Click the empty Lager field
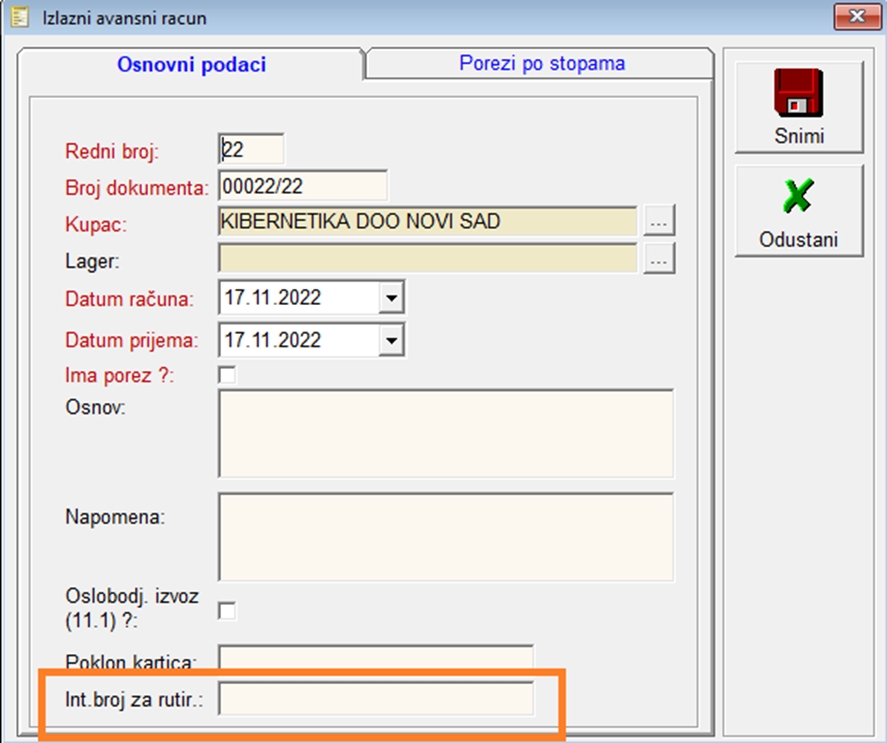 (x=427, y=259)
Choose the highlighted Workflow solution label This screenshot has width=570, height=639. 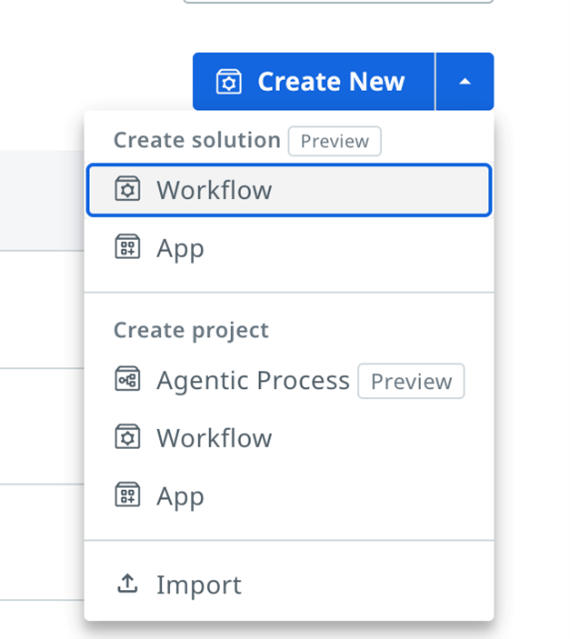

+===+

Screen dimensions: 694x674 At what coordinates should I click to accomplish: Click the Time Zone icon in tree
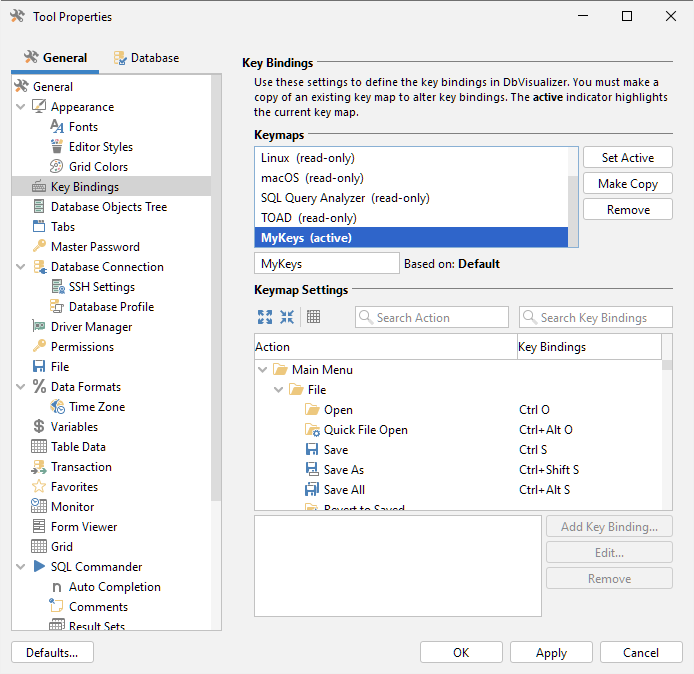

+===+

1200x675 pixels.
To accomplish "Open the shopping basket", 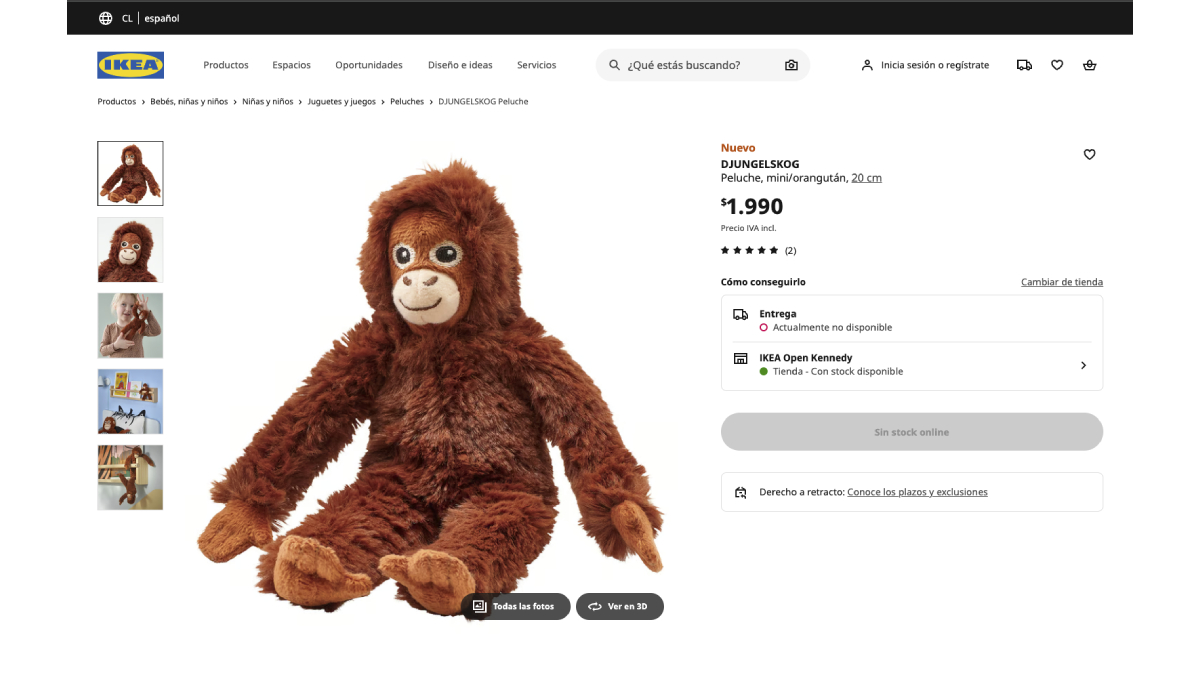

+===+

**The problem:** What you return must match, character for character, the lines above from the one with "Click the empty Lager field" through the one with "Choose the highlighted", minus any pictures.

**Task result:**
Click the empty Lager field
 (x=427, y=259)
Choose the highlighted Workflow solution label This screenshot has width=570, height=639. 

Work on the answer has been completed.